EXERCISE BRIEF:
Work through the records below and copy every line that includes "computer".

Entries taken from a collection:
☆ ☆ ☆ ☆

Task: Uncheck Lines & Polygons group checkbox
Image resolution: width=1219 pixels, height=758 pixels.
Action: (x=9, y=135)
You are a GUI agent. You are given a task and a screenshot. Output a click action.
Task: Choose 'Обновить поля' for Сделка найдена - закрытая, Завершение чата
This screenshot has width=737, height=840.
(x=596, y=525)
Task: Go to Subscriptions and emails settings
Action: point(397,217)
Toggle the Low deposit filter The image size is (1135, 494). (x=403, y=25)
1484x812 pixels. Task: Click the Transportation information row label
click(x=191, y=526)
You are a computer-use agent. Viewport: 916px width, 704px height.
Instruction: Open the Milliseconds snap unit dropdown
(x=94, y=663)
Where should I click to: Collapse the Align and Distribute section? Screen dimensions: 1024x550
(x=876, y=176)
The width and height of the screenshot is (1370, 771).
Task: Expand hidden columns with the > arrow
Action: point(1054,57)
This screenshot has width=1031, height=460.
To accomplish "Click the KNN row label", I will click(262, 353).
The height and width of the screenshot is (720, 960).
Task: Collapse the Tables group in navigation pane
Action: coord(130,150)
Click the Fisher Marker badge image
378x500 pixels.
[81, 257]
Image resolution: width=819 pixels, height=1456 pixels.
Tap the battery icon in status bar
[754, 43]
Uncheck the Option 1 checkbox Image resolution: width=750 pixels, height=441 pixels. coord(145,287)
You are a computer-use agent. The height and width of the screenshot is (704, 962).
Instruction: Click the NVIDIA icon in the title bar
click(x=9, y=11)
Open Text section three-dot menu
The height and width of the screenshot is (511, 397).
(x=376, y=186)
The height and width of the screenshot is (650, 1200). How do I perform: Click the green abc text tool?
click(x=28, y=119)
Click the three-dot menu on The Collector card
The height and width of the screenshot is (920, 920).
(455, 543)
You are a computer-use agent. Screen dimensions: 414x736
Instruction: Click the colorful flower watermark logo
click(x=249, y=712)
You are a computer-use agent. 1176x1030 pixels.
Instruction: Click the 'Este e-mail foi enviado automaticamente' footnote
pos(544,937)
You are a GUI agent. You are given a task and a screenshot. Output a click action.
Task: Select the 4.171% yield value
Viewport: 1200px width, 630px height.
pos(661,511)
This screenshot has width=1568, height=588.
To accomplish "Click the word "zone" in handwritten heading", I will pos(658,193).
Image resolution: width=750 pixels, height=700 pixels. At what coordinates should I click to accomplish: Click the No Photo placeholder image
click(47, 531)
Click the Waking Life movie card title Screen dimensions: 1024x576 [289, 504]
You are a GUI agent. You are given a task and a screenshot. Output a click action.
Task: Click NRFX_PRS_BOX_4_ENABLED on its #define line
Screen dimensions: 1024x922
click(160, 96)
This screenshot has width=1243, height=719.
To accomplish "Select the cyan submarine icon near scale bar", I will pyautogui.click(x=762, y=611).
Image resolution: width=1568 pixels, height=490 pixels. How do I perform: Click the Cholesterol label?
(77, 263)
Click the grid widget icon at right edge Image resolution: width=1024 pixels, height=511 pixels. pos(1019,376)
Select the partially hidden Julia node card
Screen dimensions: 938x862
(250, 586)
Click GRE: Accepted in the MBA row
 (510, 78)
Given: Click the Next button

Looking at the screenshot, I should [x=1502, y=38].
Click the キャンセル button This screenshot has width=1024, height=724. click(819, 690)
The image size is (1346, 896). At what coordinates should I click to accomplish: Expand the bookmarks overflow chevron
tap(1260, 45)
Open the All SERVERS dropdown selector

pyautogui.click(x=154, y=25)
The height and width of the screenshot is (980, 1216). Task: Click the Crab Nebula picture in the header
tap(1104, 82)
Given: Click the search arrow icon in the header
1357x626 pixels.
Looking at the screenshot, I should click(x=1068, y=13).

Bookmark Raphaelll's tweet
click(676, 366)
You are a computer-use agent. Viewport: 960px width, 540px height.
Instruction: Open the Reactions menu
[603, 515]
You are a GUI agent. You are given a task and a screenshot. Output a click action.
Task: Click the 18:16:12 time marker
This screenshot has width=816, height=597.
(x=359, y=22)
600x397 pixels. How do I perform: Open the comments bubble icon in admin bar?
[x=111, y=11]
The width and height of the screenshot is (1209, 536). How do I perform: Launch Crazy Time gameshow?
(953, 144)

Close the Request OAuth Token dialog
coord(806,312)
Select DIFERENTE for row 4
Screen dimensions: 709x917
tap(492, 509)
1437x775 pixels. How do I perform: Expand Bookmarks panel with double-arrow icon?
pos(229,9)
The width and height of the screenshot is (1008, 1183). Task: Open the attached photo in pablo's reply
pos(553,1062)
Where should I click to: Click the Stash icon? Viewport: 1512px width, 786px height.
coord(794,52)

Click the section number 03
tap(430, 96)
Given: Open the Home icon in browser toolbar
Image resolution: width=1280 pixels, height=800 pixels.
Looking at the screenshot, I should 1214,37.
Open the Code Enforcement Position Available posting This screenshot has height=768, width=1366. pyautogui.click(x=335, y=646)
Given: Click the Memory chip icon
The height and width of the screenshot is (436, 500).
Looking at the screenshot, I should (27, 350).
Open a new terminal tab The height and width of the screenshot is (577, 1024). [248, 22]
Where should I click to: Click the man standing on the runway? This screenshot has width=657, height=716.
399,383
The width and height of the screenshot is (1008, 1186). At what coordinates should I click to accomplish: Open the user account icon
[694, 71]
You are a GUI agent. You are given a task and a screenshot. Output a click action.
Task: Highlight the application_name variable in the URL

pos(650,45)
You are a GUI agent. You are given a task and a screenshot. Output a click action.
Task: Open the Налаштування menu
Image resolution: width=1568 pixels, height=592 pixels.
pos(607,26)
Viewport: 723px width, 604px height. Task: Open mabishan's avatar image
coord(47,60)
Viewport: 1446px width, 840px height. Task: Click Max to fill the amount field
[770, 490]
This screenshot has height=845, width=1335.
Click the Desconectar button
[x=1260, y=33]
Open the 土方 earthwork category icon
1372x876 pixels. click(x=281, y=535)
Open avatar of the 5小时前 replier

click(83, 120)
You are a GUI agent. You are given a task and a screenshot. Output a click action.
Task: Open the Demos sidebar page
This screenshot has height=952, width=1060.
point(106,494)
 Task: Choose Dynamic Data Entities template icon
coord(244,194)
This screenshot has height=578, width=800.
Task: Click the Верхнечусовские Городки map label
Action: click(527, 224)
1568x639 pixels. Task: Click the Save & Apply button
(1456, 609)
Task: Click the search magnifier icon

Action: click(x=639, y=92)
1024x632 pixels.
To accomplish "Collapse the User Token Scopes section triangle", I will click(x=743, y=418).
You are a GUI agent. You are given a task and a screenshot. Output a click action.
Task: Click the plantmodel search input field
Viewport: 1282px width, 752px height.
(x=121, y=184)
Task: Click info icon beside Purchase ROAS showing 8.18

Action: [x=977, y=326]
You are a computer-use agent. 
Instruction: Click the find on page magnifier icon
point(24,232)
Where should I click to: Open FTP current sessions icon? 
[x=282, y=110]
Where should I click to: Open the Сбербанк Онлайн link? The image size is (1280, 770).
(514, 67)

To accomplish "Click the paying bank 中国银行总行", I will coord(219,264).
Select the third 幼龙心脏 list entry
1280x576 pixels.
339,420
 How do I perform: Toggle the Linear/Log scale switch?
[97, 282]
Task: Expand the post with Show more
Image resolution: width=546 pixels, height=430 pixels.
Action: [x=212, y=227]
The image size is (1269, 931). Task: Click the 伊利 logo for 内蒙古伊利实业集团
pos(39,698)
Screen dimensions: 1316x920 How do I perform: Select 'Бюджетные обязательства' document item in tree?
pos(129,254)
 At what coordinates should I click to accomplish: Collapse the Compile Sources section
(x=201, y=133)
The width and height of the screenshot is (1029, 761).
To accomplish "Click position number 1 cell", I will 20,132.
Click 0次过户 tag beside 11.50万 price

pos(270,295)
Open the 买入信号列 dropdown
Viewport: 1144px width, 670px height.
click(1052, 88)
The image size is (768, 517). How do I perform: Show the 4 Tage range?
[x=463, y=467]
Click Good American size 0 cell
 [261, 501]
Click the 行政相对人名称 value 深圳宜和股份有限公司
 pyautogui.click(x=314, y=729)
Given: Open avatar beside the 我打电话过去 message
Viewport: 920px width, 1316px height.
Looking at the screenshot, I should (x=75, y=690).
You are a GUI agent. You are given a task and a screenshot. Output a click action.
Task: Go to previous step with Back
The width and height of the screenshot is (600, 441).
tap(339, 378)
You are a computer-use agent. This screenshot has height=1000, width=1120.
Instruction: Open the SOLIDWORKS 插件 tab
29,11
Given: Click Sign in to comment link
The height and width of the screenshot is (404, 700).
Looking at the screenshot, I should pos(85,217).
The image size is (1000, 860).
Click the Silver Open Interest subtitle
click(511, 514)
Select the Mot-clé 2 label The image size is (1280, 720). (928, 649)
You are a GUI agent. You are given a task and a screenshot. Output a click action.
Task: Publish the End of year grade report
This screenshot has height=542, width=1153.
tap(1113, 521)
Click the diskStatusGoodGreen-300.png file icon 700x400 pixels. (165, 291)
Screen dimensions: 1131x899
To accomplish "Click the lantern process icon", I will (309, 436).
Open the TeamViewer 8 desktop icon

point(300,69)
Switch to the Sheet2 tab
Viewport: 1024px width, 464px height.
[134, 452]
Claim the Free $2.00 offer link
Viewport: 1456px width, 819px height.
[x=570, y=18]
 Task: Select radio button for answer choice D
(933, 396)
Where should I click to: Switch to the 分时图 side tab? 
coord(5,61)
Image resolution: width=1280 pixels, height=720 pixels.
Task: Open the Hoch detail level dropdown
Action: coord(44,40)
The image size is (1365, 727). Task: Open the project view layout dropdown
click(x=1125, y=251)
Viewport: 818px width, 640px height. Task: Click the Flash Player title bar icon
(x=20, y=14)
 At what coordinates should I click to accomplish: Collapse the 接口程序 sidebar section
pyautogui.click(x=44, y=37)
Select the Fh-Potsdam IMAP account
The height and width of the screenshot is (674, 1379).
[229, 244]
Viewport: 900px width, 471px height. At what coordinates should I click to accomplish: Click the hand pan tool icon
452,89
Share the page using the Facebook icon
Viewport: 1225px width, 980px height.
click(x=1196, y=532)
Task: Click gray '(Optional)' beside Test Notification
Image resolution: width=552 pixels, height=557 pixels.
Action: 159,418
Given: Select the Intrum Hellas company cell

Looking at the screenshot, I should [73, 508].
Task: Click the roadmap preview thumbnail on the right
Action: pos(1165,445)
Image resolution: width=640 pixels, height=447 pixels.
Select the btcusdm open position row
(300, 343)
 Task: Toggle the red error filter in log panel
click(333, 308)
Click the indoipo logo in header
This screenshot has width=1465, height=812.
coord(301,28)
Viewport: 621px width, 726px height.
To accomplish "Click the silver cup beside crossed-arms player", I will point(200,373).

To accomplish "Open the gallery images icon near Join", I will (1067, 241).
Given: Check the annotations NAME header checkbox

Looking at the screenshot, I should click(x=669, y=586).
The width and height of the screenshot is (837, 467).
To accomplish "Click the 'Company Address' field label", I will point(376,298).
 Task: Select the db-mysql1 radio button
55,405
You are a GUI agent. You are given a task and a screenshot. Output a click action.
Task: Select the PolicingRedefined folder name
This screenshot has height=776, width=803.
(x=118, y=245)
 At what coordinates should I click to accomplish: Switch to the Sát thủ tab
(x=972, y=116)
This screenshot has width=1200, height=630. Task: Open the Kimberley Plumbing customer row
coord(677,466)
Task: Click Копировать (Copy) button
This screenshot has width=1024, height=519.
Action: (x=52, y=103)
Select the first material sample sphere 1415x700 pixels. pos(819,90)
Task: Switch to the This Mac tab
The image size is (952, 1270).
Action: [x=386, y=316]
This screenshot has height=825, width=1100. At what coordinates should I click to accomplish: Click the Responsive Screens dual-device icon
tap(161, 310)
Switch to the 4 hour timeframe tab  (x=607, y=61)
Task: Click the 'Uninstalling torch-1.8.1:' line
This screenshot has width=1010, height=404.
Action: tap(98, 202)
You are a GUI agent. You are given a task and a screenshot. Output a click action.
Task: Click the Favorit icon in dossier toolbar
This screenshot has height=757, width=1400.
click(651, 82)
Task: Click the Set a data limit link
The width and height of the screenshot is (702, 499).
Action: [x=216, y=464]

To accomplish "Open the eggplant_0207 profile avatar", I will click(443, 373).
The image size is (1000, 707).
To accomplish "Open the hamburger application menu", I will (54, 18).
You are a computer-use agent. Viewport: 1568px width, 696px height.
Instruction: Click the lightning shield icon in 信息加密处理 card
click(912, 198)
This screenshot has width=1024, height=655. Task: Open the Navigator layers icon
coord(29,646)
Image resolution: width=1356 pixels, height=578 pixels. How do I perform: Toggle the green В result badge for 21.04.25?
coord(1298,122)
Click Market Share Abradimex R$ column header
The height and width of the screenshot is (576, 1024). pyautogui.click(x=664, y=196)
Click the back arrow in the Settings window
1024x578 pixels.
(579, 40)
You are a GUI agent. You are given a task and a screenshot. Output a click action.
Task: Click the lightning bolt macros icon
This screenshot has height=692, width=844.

☆ ☆ ☆ ☆

WRITTEN ANSWER:
You are a computer-use agent. Viewport: 916px width, 704px height.
You are a computer-use agent. The height and width of the screenshot is (704, 962).
You are a computer-use agent. Screen dimensions: 414x736
You are a computer-use agent. 1176x1030 pixels.
You are a computer-use agent. Viewport: 960px width, 540px height.
You are a computer-use agent. 
You are a computer-use agent. This screenshot has height=1000, width=1120.
You are a computer-use agent. Viewport: 1568px width, 696px height.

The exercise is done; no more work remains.